### Supplied data
· · · ·
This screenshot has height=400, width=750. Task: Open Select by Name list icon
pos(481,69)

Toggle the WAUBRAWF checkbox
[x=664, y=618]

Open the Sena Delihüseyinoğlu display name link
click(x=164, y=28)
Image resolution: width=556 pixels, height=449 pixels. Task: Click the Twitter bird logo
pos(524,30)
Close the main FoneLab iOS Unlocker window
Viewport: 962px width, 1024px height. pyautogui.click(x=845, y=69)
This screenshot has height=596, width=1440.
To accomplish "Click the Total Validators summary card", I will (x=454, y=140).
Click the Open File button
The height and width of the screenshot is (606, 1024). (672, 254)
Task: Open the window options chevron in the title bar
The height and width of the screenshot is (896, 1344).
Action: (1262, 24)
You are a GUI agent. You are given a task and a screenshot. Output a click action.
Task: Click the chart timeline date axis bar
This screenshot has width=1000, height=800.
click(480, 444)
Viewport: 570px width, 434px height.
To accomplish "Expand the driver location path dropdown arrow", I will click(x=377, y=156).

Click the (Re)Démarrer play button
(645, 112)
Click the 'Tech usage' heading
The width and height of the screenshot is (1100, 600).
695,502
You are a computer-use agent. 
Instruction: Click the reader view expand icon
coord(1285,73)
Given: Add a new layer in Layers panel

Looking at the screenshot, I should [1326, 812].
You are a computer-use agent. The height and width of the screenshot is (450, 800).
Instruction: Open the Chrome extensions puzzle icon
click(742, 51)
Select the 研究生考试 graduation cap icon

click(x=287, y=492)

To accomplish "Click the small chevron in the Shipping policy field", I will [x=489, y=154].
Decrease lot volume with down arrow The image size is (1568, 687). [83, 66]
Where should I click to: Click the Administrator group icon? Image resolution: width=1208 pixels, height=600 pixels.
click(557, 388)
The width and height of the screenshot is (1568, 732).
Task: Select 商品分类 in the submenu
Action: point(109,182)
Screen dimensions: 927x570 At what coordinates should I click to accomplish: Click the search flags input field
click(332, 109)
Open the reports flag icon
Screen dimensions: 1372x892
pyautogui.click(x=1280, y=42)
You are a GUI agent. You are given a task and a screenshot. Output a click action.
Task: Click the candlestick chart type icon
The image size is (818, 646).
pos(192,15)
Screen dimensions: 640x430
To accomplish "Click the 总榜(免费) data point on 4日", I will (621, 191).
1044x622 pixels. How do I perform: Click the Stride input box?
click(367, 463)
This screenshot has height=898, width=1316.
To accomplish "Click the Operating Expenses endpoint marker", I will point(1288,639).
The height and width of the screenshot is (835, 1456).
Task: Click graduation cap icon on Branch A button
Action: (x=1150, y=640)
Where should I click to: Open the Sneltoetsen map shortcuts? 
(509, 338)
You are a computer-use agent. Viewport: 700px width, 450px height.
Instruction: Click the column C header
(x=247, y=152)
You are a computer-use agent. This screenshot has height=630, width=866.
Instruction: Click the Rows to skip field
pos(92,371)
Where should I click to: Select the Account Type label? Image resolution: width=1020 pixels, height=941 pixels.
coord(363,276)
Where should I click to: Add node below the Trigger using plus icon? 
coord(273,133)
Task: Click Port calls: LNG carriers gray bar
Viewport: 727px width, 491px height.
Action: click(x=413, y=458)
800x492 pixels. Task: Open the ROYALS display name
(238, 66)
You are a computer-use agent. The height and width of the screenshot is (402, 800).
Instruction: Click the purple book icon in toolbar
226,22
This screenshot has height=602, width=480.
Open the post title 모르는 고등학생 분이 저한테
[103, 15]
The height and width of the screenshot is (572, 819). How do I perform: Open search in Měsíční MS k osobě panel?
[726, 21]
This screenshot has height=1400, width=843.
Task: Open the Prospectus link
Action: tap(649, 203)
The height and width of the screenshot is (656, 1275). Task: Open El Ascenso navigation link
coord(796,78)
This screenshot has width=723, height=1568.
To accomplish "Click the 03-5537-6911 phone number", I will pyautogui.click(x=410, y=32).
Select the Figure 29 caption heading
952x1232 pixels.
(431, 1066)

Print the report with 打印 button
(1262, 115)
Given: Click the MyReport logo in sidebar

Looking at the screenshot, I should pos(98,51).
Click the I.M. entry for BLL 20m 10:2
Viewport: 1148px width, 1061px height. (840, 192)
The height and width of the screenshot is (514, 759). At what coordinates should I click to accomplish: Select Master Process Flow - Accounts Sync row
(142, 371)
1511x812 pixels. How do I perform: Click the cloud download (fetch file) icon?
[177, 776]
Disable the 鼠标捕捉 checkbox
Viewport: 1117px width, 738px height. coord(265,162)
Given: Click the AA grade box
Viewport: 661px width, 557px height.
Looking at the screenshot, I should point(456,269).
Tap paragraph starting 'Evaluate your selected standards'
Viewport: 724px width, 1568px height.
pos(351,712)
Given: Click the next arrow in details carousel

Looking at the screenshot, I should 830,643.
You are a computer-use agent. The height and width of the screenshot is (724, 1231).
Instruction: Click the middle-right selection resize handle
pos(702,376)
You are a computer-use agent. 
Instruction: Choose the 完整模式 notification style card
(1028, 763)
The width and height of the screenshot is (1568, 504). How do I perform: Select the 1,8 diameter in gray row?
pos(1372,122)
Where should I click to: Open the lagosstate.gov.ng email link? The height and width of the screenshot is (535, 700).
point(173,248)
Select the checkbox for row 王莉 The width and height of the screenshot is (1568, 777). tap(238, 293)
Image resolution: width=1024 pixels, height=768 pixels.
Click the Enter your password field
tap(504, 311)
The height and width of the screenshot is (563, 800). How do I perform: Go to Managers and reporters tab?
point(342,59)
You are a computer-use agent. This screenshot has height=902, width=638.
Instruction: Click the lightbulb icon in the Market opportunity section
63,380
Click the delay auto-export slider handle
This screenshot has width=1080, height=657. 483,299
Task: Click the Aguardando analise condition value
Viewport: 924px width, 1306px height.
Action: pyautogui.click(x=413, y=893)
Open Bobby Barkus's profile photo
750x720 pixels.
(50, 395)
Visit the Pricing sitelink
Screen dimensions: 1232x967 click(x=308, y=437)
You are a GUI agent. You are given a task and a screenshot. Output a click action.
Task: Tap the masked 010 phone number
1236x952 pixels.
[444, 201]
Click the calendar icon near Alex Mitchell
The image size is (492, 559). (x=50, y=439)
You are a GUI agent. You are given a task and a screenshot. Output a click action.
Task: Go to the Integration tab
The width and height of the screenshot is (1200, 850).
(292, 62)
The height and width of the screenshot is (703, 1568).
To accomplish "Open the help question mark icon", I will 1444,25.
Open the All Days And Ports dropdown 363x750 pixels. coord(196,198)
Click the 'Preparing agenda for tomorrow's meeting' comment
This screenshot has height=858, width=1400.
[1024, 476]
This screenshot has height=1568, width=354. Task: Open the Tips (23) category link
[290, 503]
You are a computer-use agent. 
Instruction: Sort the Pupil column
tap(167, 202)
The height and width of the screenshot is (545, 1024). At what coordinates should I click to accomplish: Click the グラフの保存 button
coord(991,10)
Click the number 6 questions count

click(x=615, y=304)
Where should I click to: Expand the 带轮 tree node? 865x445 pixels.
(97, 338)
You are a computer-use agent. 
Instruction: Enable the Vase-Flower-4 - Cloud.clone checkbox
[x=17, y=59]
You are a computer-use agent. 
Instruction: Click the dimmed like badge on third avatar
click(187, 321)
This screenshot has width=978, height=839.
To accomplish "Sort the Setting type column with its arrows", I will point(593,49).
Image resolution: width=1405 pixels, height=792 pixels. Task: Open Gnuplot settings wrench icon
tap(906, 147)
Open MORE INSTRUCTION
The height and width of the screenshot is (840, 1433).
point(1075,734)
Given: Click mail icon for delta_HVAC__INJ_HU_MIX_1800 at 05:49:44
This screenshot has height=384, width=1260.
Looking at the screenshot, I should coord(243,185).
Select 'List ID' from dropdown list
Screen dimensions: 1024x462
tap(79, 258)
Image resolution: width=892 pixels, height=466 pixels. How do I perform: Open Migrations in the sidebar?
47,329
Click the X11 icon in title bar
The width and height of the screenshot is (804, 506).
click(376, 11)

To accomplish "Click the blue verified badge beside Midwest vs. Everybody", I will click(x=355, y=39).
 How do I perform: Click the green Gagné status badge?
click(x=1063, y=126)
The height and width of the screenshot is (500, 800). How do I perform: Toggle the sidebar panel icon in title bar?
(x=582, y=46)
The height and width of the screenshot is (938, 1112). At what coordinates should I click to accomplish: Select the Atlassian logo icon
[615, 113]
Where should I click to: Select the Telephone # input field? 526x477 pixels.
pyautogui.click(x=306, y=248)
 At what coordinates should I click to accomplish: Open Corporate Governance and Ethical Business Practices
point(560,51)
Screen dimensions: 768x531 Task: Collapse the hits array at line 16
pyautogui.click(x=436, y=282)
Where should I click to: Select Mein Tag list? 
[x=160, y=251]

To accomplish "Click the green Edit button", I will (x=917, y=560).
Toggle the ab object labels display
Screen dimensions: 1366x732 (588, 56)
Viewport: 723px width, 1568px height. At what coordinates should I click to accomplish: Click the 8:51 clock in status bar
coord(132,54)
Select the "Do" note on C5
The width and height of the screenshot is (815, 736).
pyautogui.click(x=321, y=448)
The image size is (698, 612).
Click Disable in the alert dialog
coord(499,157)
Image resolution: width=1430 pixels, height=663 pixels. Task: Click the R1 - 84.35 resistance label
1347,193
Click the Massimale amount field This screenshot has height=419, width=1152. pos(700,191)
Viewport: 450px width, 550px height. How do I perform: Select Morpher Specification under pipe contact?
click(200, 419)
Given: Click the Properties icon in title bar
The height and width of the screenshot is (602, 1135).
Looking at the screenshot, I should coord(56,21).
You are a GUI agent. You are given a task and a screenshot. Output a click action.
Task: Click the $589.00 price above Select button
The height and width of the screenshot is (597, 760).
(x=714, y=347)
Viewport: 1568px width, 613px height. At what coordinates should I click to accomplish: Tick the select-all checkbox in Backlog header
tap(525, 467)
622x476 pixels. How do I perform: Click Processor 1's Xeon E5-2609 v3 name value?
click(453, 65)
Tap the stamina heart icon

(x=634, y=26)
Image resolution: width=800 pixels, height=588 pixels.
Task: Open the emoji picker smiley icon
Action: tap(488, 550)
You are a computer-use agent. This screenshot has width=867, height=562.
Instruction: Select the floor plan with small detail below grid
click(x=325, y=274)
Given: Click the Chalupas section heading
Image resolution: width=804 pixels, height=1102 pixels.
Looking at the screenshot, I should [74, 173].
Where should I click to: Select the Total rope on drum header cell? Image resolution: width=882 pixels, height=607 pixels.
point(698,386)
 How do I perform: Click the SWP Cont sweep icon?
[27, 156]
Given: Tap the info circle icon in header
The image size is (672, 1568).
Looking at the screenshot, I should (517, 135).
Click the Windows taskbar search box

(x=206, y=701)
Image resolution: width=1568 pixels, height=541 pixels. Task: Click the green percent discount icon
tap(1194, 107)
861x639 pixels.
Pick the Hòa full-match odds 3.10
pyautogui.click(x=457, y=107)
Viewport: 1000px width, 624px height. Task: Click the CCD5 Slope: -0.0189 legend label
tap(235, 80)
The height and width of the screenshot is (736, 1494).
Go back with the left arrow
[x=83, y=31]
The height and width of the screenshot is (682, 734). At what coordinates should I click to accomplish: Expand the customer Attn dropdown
· · · ·
### Assignment
Set down only the lines above that fall between the line holding "Image resolution: width=1430" and the line holding "has width=867, height=562.", inclusive, keeping each exact.

### Task answer
Image resolution: width=1430 pixels, height=663 pixels. Task: Click the R1 - 84.35 resistance label
1347,193
Click the Massimale amount field This screenshot has height=419, width=1152. pos(700,191)
Viewport: 450px width, 550px height. How do I perform: Select Morpher Specification under pipe contact?
click(200, 419)
Given: Click the Properties icon in title bar
The height and width of the screenshot is (602, 1135).
Looking at the screenshot, I should coord(56,21).
You are a GUI agent. You are given a task and a screenshot. Output a click action.
Task: Click the $589.00 price above Select button
The height and width of the screenshot is (597, 760).
(x=714, y=347)
Viewport: 1568px width, 613px height. At what coordinates should I click to accomplish: Tick the select-all checkbox in Backlog header
tap(525, 467)
622x476 pixels. How do I perform: Click Processor 1's Xeon E5-2609 v3 name value?
click(453, 65)
Tap the stamina heart icon

(x=634, y=26)
Image resolution: width=800 pixels, height=588 pixels.
Task: Open the emoji picker smiley icon
Action: tap(488, 550)
You are a computer-use agent. This screenshot has width=867, height=562.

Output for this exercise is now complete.